** PROBLEM DESCRIPTION **
In the passage on federated logistic regression below, reproduce the portion that begins at the words "As the name" and ends after the words "host any more.", changing "feature spaces" to "feature sets".

** ARTICLE **

════════

Logistic Regression(LR) is a widely used statistic model for classification problems. FATE provided two modes of federated LR: Homogeneous LR (HomoLR) and Heterogeneous LR (HeteroLR and Hetero_SSHE_LR).

Below lists features of each LR models:

Linear Model Multiclass(OVR) Arbiter-less Training Weighted Training Multi-Host Cross Validation Warm-Start/CheckPoint
Hetero LR
Hetero SSHELR
Homo LR

We simplified the federation process into three parties. Party A represents Guest, party B represents Host while party C, which also known as "Arbiter", is a third party that holds a private key for each party and work as a coordinator. (Hetero_SSHE_LR have not "Arbiter" role)

Homogeneous LR

As the name suggested, in HomoLR, the feature spaces of guest and hosts are identical. An optional encryption mode for computing gradients is provided for host parties. By doing this, the plain model is not available for this host any more.

Figure 1 (Federated HomoLR Principle)

Models of Party A and Party B have the same structure. In each iteration, each party trains its model on its own data. After that, all parties upload their encrypted (or plain, depends on your configuration) gradients to arbiter. The arbiter aggregates these gradients to form a federated gradient that will then be distributed to all parties for updating their local models. Similar to traditional LR, the training process will stop when the federated model converges or the whole training process reaches a predefined max-iteration threshold. More details is available in this Practical Secure Aggregation for Privacy-Preserving Machine Learning.

════════

** DATA EXTRACT **

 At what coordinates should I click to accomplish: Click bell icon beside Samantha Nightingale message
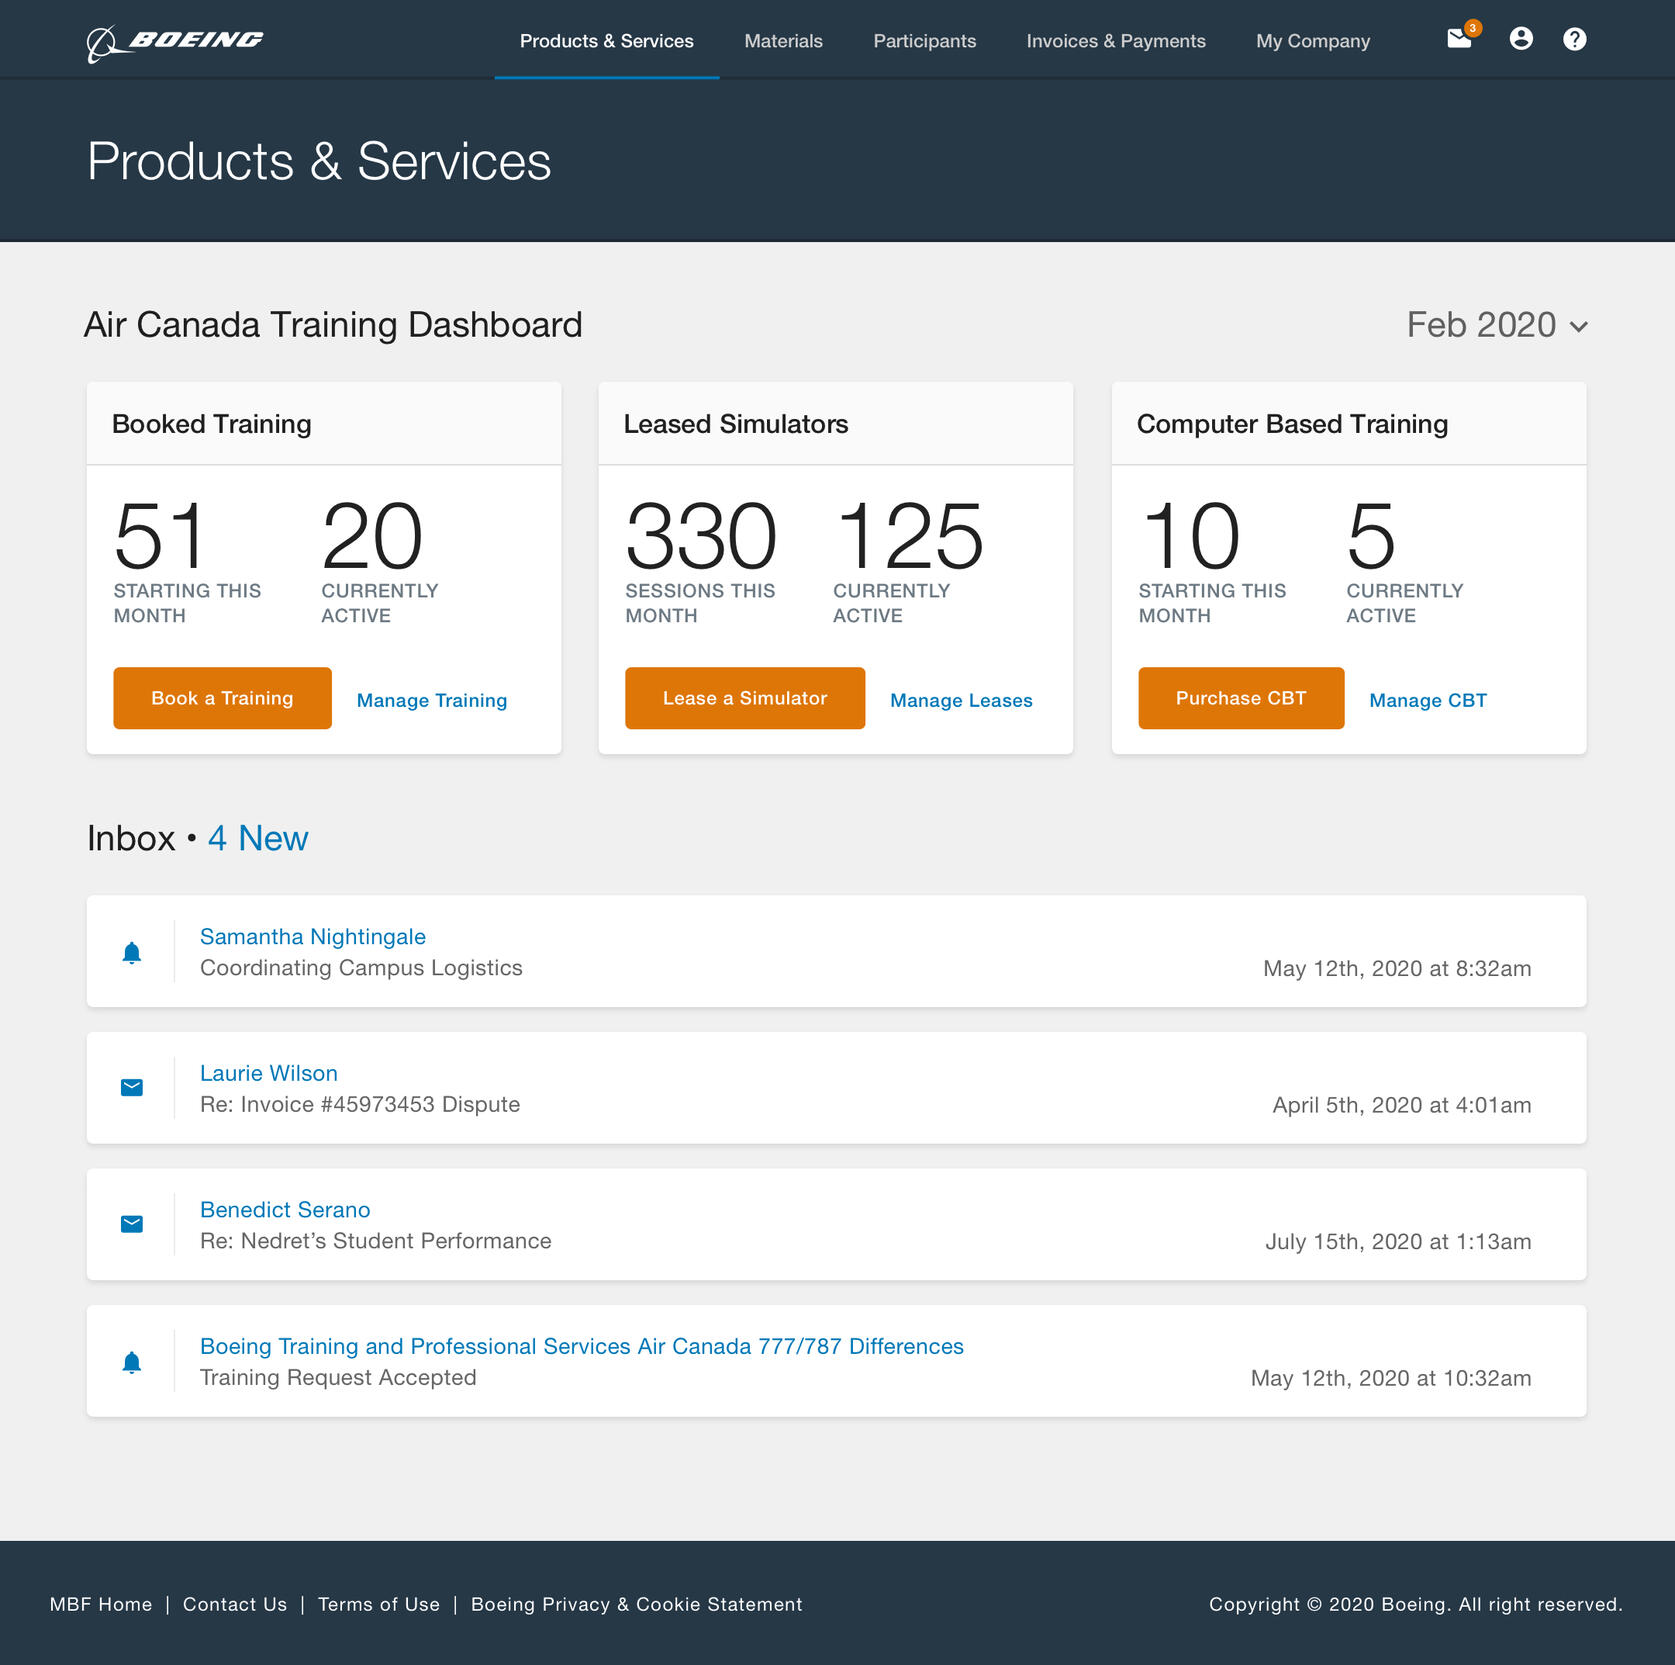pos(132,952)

════════

** CORRECT RESULT **
As the name suggested, in HomoLR, the feature sets of guest and hosts are identical. An optional encryption mode for computing gradients is provided for host parties. By doing this, the plain model is not available for this host any more.